◆ WHAT YOU NEED TO DO ◆
The answer must consist of every line in the data that contains "computer".

= = =

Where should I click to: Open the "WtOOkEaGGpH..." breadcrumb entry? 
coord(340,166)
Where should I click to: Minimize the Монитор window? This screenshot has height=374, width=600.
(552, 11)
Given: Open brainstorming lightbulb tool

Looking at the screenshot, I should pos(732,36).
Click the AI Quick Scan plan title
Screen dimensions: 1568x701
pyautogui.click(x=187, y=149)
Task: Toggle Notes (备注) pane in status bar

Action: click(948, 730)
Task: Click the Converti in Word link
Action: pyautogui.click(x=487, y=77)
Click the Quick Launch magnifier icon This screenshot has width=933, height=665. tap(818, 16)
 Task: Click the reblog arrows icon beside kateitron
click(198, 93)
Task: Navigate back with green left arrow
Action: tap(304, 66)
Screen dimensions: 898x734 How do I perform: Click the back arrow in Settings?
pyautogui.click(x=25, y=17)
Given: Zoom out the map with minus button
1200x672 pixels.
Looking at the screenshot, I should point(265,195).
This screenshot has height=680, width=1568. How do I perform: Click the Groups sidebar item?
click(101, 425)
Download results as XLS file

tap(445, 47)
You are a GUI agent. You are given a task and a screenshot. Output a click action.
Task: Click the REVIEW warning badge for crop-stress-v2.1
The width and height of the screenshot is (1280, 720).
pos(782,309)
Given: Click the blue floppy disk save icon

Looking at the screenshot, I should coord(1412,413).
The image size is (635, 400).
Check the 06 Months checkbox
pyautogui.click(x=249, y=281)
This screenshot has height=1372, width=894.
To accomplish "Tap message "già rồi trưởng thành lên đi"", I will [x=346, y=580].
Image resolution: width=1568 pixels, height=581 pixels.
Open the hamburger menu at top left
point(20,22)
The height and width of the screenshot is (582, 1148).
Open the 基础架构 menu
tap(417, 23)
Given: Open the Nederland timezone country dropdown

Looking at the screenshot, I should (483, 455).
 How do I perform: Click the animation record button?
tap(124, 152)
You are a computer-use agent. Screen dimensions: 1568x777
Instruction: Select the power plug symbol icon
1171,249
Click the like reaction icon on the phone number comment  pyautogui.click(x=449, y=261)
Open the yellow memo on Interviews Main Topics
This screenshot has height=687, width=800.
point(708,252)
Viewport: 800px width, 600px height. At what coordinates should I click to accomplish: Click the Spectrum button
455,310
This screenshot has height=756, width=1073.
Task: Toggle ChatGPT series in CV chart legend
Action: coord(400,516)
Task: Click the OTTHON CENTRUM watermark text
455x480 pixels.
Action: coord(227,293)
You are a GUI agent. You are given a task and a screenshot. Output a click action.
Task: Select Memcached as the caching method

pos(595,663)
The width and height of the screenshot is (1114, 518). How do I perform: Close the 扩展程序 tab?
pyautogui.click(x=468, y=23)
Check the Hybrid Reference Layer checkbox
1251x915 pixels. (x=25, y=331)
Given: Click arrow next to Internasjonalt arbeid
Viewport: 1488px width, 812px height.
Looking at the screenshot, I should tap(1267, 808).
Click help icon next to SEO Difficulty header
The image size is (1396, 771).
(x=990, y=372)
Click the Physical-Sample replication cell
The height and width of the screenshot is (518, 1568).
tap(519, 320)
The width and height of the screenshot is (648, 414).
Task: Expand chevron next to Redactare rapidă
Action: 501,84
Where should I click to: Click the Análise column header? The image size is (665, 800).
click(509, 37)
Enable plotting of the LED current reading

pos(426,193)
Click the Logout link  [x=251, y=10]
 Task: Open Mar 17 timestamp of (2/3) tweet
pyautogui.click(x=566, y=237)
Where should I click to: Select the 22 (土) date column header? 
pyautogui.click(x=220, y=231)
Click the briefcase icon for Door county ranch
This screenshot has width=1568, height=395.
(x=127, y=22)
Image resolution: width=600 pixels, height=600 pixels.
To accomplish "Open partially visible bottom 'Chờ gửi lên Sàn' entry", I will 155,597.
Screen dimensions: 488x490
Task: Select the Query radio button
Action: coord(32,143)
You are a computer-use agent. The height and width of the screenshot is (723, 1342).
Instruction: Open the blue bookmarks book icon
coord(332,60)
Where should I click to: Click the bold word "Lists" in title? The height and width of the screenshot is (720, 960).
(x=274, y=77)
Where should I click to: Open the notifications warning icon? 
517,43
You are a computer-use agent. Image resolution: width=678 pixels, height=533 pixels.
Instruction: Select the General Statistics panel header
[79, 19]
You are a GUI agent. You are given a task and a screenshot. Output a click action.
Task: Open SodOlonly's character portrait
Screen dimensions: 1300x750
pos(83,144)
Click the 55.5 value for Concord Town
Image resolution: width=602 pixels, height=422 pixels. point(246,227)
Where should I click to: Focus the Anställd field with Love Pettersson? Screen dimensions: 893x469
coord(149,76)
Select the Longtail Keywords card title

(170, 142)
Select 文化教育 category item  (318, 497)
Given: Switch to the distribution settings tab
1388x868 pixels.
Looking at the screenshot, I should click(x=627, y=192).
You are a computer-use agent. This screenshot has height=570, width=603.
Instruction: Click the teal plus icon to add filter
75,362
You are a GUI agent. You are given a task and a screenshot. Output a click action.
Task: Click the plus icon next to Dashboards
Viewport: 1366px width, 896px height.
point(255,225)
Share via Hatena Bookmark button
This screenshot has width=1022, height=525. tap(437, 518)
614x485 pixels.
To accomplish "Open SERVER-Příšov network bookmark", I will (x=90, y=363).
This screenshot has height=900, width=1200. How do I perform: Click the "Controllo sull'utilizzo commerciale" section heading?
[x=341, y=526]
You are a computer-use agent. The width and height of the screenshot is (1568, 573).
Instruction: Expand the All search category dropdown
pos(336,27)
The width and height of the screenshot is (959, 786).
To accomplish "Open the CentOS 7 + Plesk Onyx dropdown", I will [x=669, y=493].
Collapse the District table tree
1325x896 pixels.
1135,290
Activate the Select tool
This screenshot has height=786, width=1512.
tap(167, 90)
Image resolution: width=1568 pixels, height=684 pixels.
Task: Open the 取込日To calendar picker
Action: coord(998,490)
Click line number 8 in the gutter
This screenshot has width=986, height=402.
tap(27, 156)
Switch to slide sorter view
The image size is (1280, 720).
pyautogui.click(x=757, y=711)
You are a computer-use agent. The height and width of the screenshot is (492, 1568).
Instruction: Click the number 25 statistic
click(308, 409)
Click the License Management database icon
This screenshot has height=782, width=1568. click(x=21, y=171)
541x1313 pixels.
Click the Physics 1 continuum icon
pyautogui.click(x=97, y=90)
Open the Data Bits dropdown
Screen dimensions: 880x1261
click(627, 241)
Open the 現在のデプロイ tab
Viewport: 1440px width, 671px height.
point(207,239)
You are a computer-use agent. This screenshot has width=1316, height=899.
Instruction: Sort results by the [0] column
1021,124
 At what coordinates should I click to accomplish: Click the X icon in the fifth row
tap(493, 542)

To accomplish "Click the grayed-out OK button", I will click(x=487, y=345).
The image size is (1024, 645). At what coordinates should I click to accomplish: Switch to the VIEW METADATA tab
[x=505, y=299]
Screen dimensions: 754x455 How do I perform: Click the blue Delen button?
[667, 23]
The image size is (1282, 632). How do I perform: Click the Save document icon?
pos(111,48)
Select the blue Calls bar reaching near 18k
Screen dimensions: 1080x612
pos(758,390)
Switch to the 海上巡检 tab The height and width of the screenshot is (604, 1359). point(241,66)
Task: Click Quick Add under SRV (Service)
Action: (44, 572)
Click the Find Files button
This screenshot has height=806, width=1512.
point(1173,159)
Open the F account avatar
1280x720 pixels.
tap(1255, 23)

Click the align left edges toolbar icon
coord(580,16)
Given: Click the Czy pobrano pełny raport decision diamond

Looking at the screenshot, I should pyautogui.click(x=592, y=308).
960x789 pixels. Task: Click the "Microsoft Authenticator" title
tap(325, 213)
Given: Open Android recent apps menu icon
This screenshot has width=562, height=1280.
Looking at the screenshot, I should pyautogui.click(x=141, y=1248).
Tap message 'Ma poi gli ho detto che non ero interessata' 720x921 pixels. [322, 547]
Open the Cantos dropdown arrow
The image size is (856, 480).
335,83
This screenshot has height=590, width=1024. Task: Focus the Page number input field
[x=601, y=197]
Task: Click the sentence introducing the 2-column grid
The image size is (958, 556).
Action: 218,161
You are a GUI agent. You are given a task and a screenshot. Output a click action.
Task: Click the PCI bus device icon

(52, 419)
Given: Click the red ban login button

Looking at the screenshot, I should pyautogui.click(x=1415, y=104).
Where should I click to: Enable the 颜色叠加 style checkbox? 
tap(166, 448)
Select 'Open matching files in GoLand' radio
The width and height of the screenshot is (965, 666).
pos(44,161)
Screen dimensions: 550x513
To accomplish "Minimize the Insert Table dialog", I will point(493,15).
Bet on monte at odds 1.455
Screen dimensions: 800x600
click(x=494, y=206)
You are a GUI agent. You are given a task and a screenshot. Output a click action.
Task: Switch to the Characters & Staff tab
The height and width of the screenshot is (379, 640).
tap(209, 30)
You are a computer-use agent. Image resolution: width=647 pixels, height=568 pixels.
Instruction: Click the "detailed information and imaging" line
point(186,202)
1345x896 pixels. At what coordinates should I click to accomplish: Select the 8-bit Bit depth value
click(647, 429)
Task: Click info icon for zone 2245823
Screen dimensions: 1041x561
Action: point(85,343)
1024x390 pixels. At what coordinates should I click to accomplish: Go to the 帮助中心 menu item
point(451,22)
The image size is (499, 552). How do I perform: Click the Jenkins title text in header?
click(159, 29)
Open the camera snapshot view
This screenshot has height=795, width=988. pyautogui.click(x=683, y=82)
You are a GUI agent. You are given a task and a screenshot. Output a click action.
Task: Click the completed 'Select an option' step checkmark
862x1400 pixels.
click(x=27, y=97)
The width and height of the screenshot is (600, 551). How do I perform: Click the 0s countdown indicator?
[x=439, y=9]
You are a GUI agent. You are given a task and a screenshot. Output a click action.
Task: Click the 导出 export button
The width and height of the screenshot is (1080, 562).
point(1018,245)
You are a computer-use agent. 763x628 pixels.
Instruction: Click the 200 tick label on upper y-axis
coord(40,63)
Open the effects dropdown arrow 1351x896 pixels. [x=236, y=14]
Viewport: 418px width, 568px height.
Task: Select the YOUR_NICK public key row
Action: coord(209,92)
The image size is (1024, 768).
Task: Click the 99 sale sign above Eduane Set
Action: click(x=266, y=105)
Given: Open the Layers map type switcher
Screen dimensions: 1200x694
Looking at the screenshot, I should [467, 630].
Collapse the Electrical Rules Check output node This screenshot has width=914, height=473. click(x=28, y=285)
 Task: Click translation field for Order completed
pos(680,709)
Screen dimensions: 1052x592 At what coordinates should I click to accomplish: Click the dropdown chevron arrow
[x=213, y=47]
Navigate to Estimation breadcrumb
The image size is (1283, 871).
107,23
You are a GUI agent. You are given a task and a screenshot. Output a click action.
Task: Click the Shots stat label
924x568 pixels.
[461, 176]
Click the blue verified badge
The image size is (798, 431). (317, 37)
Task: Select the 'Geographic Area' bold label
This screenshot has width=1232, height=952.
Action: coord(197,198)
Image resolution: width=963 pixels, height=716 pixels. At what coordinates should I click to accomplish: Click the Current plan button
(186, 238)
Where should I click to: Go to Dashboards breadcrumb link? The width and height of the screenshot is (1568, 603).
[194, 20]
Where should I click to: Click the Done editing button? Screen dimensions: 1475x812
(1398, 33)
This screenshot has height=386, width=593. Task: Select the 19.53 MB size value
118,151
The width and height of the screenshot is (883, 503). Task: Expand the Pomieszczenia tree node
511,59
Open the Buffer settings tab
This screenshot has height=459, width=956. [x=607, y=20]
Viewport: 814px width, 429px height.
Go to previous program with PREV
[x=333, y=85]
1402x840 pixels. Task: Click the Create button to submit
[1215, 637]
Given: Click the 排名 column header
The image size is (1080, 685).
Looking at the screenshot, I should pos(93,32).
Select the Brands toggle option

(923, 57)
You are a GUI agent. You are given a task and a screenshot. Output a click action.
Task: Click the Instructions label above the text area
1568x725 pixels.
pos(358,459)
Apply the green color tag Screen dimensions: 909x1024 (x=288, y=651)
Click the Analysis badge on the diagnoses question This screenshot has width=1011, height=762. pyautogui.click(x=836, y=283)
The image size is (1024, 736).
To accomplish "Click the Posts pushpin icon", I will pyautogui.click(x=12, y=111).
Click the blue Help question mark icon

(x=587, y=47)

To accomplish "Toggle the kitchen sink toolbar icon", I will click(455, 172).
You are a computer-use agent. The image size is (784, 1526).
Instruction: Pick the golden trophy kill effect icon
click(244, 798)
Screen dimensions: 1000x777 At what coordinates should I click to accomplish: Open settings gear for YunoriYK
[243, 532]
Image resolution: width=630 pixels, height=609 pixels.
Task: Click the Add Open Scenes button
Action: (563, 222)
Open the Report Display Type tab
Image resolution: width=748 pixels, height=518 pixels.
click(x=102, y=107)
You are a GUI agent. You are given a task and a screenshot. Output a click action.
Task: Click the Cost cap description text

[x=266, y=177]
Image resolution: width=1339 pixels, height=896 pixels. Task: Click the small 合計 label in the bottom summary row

= = =

◆ RESPONSE FOR THIS EXERCISE ◆
You are a computer-use agent. Screen dimensions: 1568x777
You are a computer-use agent. The height and width of the screenshot is (723, 1342).
You are a computer-use agent. Image resolution: width=678 pixels, height=533 pixels.
You are a computer-use agent. This screenshot has height=570, width=603.
You are a computer-use agent. The width and height of the screenshot is (1568, 573).
You are a computer-use agent. The height and width of the screenshot is (492, 1568).
You are a computer-use agent. This screenshot has width=1316, height=899.
You are a computer-use agent. Image resolution: width=647 pixels, height=568 pixels.
You are a computer-use agent. 763x628 pixels.
You are a computer-use agent. The image size is (784, 1526).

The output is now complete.